Saved entries
**********
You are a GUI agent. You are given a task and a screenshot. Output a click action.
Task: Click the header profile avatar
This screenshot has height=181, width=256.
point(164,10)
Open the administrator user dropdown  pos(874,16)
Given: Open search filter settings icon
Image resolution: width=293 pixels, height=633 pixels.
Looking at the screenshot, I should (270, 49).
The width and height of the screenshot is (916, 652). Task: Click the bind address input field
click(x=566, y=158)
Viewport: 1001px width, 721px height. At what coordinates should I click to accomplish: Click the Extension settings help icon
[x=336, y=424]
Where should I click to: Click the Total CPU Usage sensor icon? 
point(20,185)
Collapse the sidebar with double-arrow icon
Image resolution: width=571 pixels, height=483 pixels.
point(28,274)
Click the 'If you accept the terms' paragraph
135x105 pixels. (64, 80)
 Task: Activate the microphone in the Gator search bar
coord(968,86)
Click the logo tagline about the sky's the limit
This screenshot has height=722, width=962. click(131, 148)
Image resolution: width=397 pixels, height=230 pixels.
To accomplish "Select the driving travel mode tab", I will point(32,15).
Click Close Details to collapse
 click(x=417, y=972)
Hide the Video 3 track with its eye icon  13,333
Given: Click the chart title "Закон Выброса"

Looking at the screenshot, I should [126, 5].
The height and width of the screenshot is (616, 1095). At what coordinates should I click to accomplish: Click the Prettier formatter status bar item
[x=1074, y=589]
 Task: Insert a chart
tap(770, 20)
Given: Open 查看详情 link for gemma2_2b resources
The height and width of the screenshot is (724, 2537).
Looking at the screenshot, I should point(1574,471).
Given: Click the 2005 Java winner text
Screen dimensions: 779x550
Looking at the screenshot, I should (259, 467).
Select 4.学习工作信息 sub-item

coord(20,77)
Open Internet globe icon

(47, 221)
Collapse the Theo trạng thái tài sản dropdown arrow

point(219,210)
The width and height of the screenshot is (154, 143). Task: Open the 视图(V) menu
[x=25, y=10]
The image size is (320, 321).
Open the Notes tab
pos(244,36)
**********
*Task details*
Give the lines from the one containing "The width and height of the screenshot is (154, 143)." through the end of the entries again, exactly as written and with no other lines.

*Result for this task*
The width and height of the screenshot is (154, 143). Task: Open the 视图(V) menu
[x=25, y=10]
The image size is (320, 321).
Open the Notes tab
pos(244,36)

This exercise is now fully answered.